- Goal
Count the lines of the records that contain the word "button" and reply with that number alone.

** Start Data for this task **

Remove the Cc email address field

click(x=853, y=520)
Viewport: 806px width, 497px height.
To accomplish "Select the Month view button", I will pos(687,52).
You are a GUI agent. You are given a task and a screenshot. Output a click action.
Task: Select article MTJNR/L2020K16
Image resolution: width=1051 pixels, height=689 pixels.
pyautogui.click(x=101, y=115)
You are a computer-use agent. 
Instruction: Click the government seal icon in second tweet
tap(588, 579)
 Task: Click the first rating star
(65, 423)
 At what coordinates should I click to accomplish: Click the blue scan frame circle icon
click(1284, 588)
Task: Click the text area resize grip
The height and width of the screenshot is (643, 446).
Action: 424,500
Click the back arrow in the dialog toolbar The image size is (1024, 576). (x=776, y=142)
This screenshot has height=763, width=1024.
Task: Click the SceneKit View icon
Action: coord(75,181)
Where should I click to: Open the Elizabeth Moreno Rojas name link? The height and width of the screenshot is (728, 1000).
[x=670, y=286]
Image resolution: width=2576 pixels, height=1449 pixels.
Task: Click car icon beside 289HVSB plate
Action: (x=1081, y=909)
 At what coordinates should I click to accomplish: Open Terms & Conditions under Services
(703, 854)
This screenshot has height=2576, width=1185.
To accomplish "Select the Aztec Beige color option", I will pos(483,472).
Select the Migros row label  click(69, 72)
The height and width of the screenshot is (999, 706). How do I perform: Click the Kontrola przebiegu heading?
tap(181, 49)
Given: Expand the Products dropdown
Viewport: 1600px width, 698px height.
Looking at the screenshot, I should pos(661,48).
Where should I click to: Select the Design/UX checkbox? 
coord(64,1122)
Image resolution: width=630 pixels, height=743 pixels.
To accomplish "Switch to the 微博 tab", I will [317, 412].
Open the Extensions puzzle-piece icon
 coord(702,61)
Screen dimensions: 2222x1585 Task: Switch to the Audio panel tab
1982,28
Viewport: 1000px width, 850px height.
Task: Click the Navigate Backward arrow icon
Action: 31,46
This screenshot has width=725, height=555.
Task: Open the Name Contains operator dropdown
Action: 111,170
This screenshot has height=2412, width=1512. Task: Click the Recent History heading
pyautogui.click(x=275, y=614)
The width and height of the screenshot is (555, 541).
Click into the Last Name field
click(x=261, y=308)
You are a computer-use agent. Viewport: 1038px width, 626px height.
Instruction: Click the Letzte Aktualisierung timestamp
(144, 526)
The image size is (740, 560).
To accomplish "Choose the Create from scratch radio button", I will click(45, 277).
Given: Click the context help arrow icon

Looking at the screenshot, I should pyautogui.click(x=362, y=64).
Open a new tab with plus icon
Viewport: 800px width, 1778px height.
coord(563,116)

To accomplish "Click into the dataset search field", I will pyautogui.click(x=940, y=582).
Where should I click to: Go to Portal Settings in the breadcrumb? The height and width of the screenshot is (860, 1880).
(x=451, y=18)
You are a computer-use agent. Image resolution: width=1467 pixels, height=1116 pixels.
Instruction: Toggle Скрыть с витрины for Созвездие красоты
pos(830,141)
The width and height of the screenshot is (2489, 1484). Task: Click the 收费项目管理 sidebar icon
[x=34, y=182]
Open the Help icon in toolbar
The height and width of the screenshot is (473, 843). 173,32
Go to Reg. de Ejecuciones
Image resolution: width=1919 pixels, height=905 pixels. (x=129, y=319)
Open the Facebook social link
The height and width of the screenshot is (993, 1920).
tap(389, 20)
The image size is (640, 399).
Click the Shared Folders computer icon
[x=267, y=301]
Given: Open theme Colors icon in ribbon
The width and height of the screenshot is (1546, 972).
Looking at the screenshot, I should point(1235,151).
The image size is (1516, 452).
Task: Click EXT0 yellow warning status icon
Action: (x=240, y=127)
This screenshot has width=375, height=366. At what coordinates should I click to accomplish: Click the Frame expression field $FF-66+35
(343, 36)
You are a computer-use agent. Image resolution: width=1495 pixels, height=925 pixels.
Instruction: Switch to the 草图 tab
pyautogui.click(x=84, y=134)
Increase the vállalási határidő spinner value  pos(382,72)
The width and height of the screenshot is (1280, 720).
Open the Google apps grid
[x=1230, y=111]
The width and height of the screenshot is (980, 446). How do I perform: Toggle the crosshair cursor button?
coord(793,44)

** End Data for this task **

- Output
3